18. 10. 2007 - Enrico Barz

In der Öffentlichkeit und vielleicht auch im eigenen Selbstverständnis galt die deutsche Fußball-Nationalmannschaft schon als der Top-Favorit auf den Gewinn der Europameisterschaft im kommenden Jahr. Verwundert das angesichts der problemlos absolvierten Qualifikation? Schließlich waren die Männer von Joachim Löw die ersten, die den Sprung zu EURO 2008 sportlich geschafft hatten.

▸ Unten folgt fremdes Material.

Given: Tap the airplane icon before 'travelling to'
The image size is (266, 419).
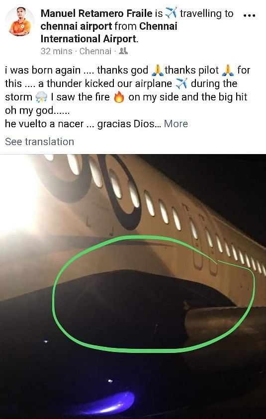Looking at the screenshot, I should click(x=171, y=13).
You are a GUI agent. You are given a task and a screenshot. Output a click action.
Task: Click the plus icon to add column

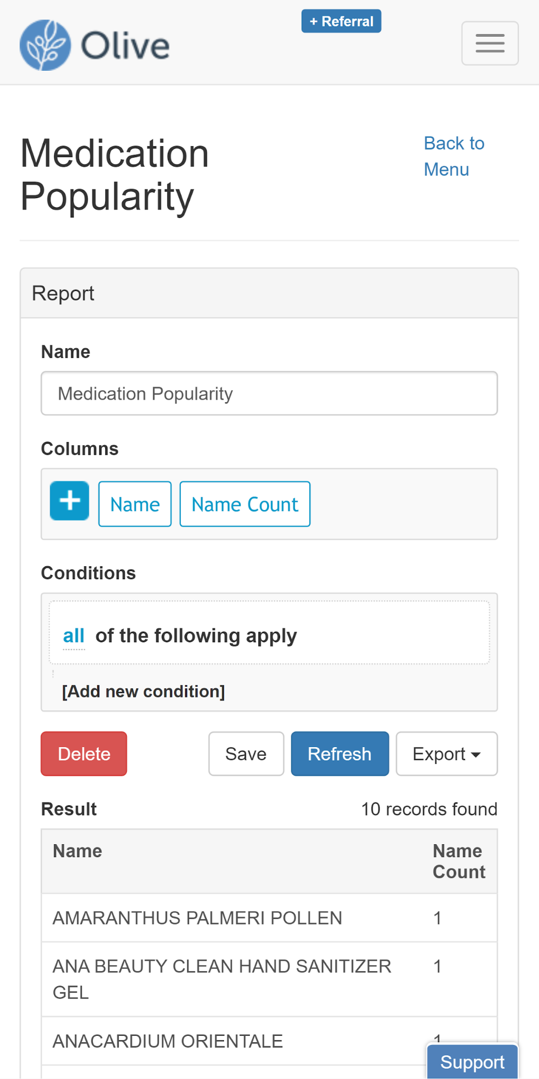(70, 501)
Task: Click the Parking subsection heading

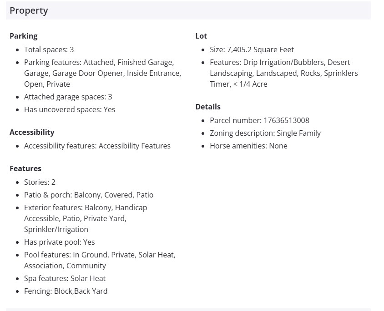Action: (24, 36)
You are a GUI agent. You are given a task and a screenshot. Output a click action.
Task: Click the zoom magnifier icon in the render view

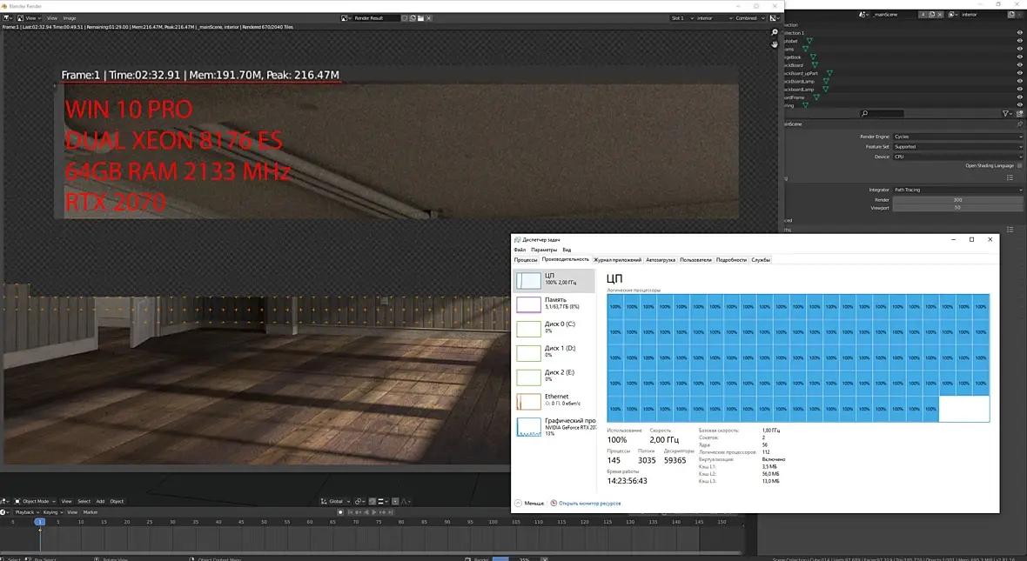pos(775,32)
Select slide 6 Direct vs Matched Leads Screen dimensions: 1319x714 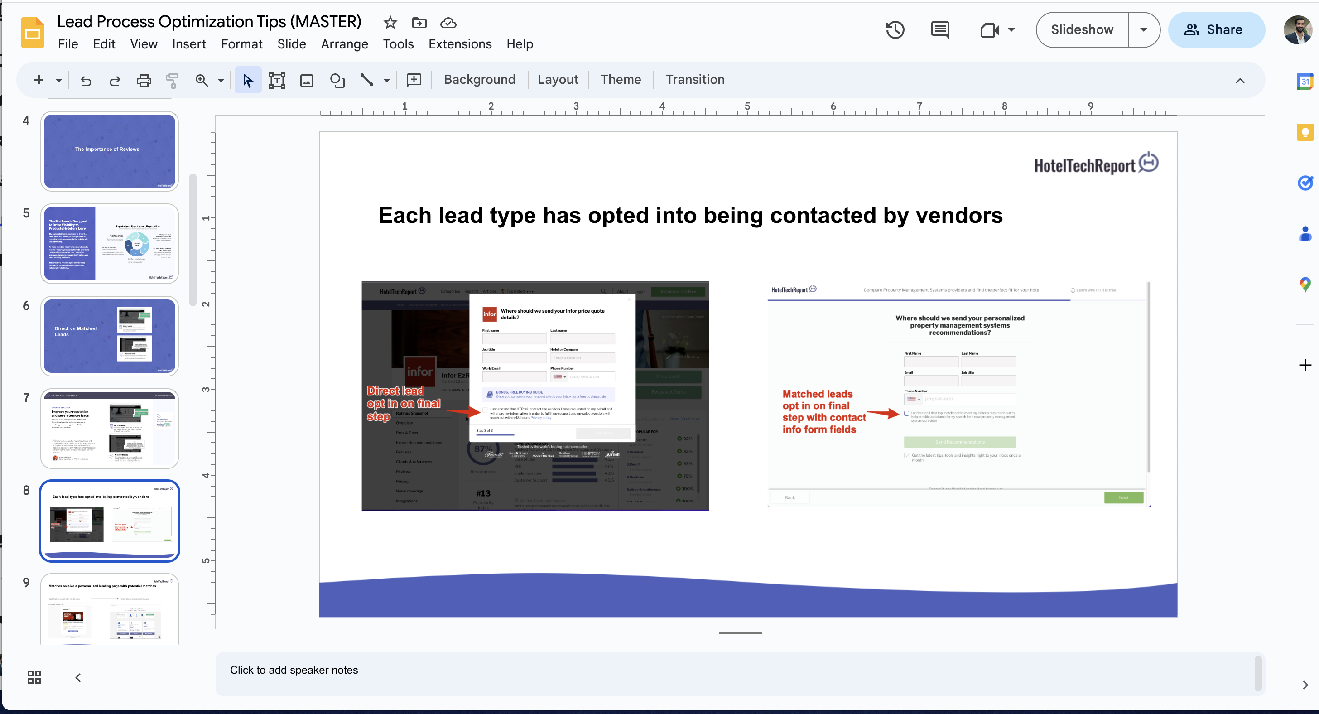pos(110,335)
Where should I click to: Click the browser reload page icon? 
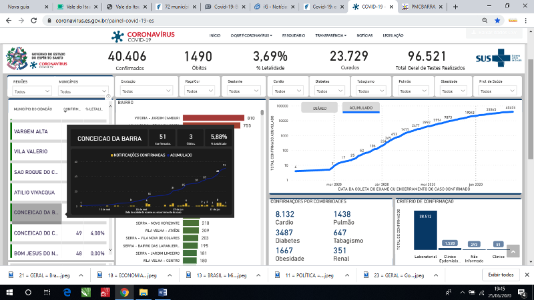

Ein Dämpfer, der hoffentlich die Sinne schärft

Die Leistung gegen Tschechien jedoch vermittelte ein ganz anderes Bild. Weil es an der Einstellung fehlte, wie u. a. Torsten Frings zugab. Ein Rückfall in längst vergessen geglaubte Zeiten. Das schlechteste Länderspiel seit der 1:4-Niederlage in Florenz gegen Italien am 01. März 2006. Und ein Schatten auf der sonst so großartigen Bilanz des Bundestrainers. War zunächst zumindest noch das Bemühen erkennbar, so stellten die Deutschen in der zweiten Hälfte ihre Aktivitäten vollends ein.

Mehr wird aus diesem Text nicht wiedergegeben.